In the United States, those eligible to receive Medicare include those who are 65 years or older, younger people with disabilities and people who have received a diagnosis of end state renal disease (permanent kidney failure).
“This is the first study to show that cancer patients are delaying receiving appropriate medical care for cancers as they approach Medicare age, presumably in order to avoid the costs associated with that care. We also show that delaying care in this way results in reduced cure rates from the cancers,” explained lead study author Dr. Joseph Shrager, Professor and Chief, Division of Thoracic Surgery at Stanford Medicine in Stanford, California, in an interview with CURE®.
Shrager describes this subset of patients as the “perfect storm” as “it’s the age at which many people begin to develop cancers and other life-threatening conditions, but at the same time it’s the age that many people are uninsured or underinsured because of unemployment, early retirement, etc.”
In the study — that was published in the journal Cancer — Shrager and colleagues looked at patients aged 61 to 69 years who received a diagnosis of lung, breast, colon, or prostate cancer between 2004 and 2016. In the database, it was identified that 134,991 patients received a diagnosis of lung cancer, 175,558 with breast cancer, 62,721 with colon cancer and 238,823 with prostate cancer, between these years.
Researchers then separated the patients into two groups, one of uninsured patients who were 61 to 64 years old (pre-Medicare group) and those patients who were 65 to 69 years old (post-Medicare group),
“We showed, first of all, that the number of patients with the four most common cancers who were uninsured falls from around 5% to around 0.8% at age 65 — the age of Medicare eligibility. We then showed that the yearly rate of rise in cancer diagnoses for these cancers jumped at the 64- to 65-year-old transition vs all other transitions between 60 and 69 years,” Shrager said.

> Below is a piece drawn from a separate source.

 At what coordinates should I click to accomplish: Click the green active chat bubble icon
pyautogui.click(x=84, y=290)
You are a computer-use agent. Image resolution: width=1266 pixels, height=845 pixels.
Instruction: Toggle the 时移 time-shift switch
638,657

Study results showed that the number of cancer diagnosis was highest at 65 years, leading to a five-year cancer specific mortality increase compared to those in the post-Medicare group for lung (86.3% vs 78.5%), breast (32.7% vs 11.0%), colon (57.1% vs 35.6%) and prostate (16.9% vs 4.8%) cancers.

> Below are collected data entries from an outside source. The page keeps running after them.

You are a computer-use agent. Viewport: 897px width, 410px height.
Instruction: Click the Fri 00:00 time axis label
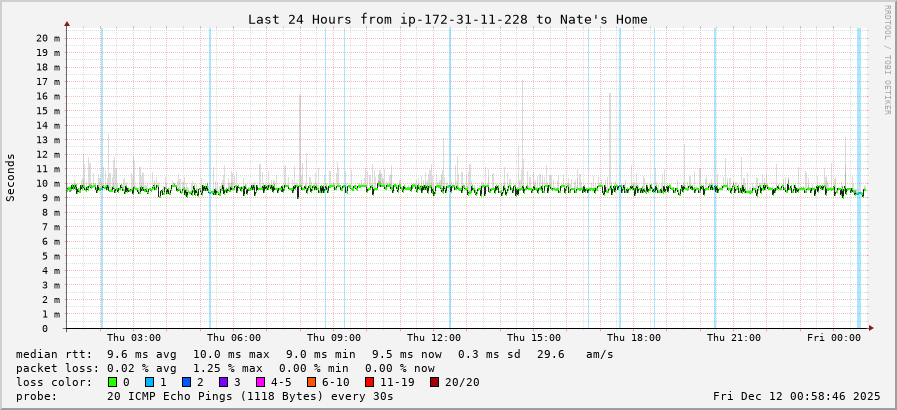coord(834,338)
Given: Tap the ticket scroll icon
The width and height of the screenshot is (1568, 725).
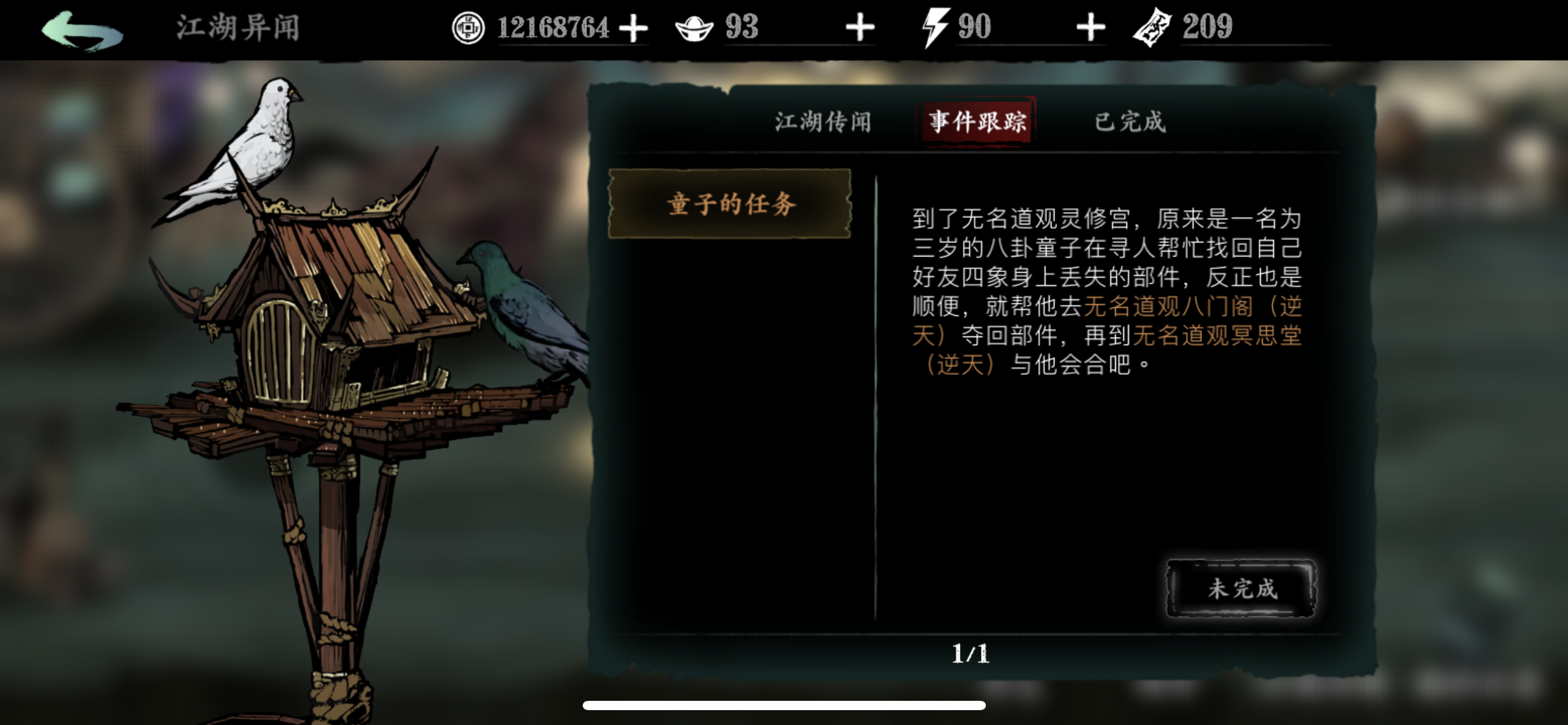Looking at the screenshot, I should pos(1152,29).
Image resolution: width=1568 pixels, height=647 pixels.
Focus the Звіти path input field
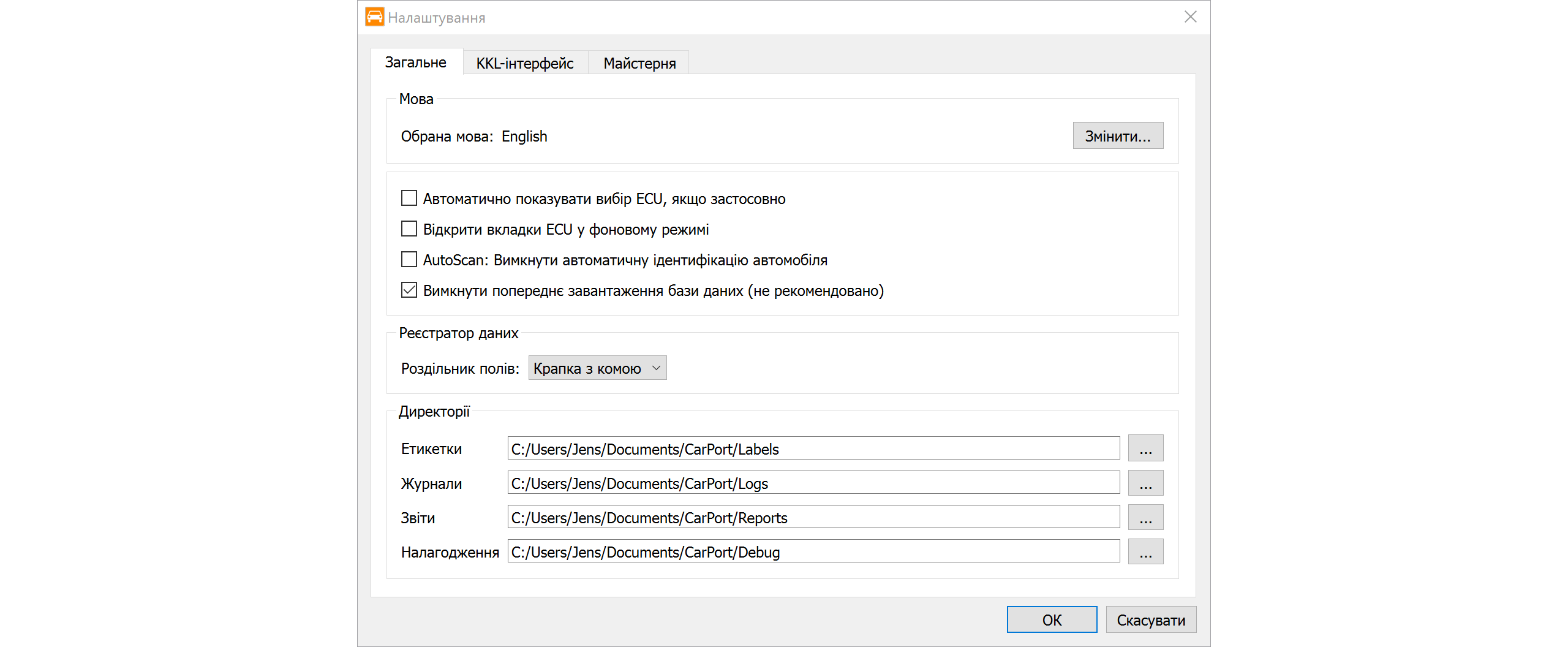pyautogui.click(x=813, y=517)
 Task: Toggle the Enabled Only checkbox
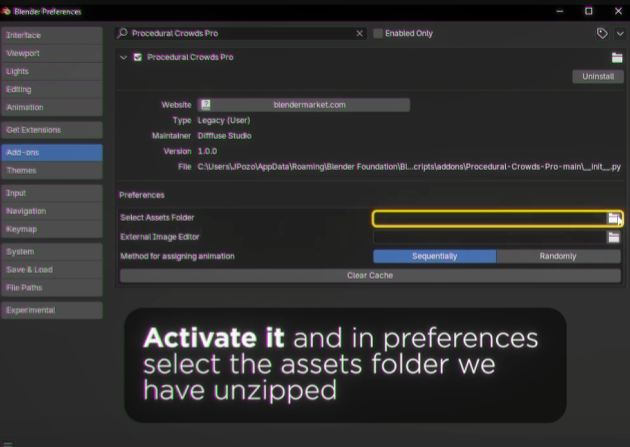[378, 33]
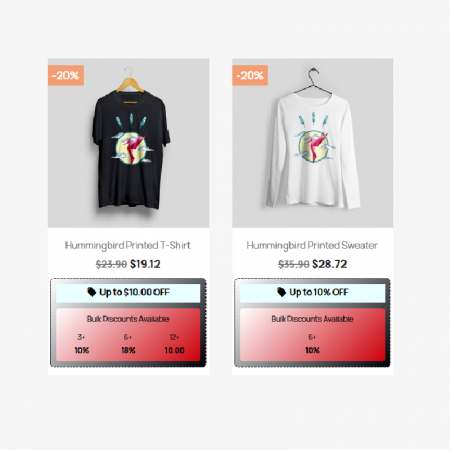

“For example, the number of lung cancer diagnoses made each year was rising at about 4% per year prior to 65 (this makes sense, because the older you are, the more likely you are to get a cancer), but at 65 it rose 8% or double the earlier rate. And after 65, it fell back to the earlier approximately 4% rate,” Shrager said, adding that this means patients are either ignoring symptoms that may have led to a diagnosis of cancer or not getting the recommended screening tests for cancer prior to 65 years of age.
The study also showed that this may affect survival data with overall survival about 10% greater in the post-Medicare group, despite their age.

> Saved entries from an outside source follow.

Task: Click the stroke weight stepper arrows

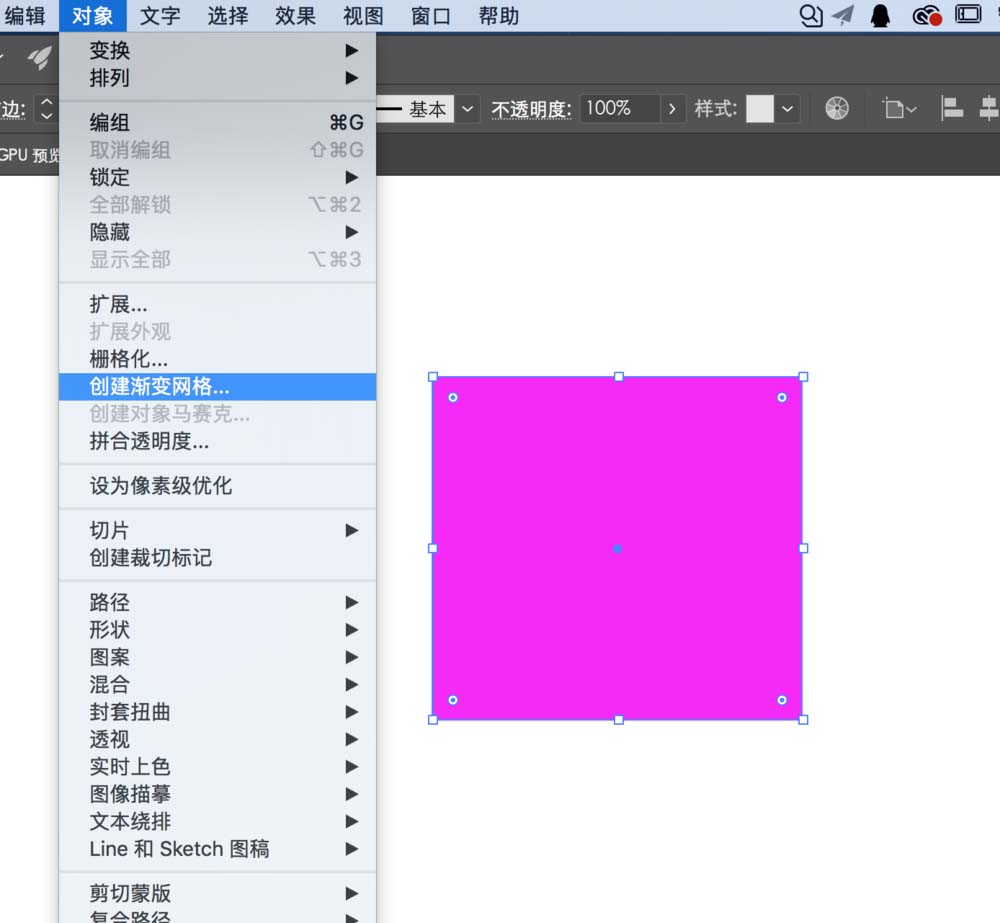Action: click(x=47, y=107)
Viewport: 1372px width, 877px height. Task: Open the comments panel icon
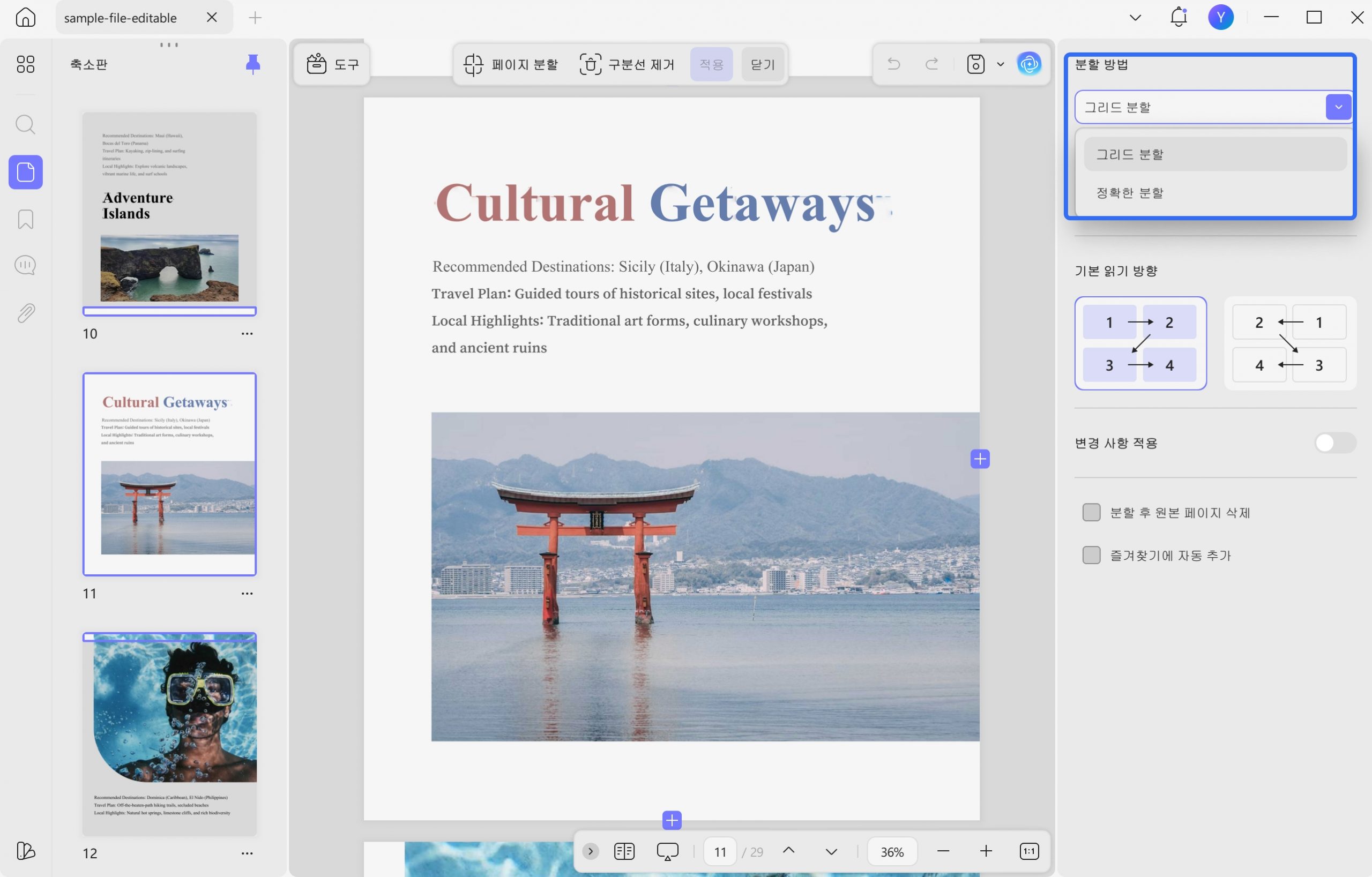[25, 265]
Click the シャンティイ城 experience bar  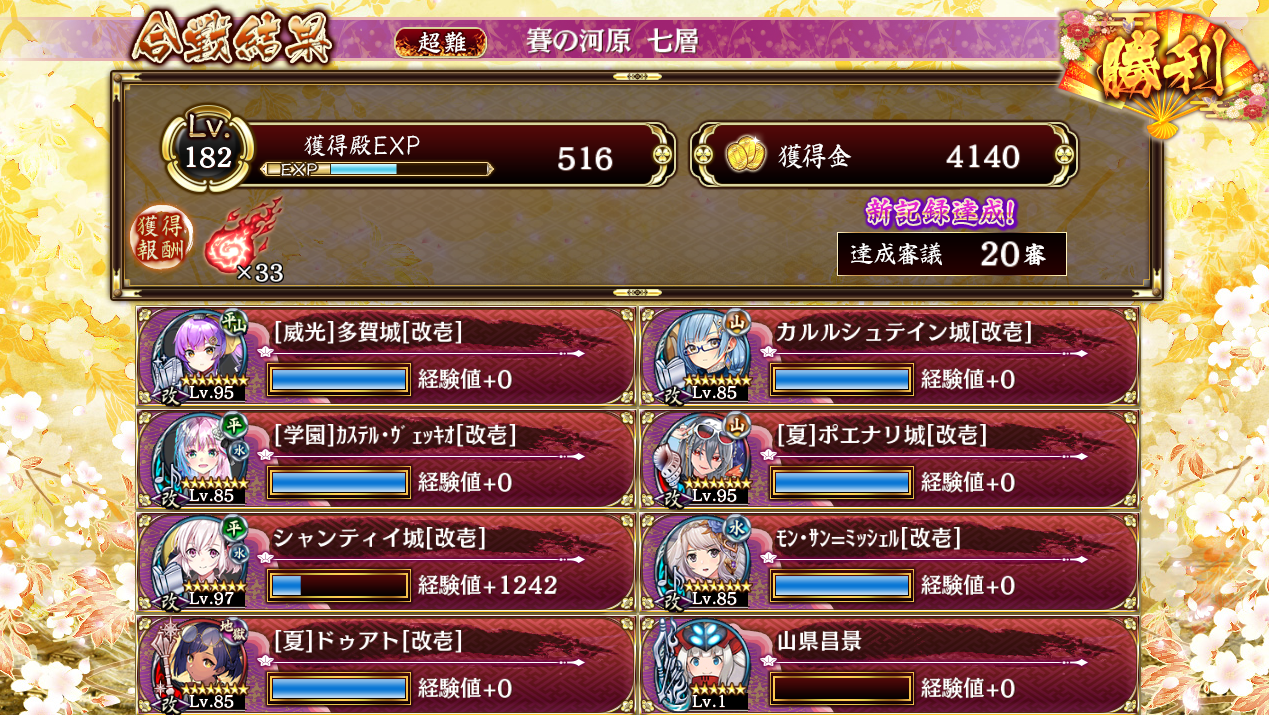[x=339, y=585]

For nearly every cancer, waiting to get diagnosed and treated could be the difference between having a high chance of cure and no chance of cure, according to Shrager.
Most cancer diagnosis at this time were stage 1, which Shrager noted as a surprise since he hypothesized that later stage cancer diagnosis would be higher. “My hypothesis to explain this finding is that it was more the screening-type of testing, rather than seeking attention for symptoms, that patients are delaying as they approach age 65,” he added. “The presence of symptoms is often associated with later stage cancers — I suspect that if you have symptoms that you are worried about, you are more likely to be scared and seek attention despite the costs before you turn 65. But if it’s ‘just’ a screening test, you are more likely to take your chances and wait until you are 65, avoiding the cost of the test if you are uninsured or have a high copay for the test.”
According to Shrager, these data highlight a need to expand the eligibility age for Medicare. “While the urge to wait until you turn 65 to get expensive screening tests or diagnostic procedures, if you have high co-pays or no insurance at all, is understandable, patients need to understand that they may be risking their lives by doing this,” he concluded. “And our leaders need to understand that by expanding Medicare to a lower age cut-off, they would be frankly saving many patients from dying of cancer.”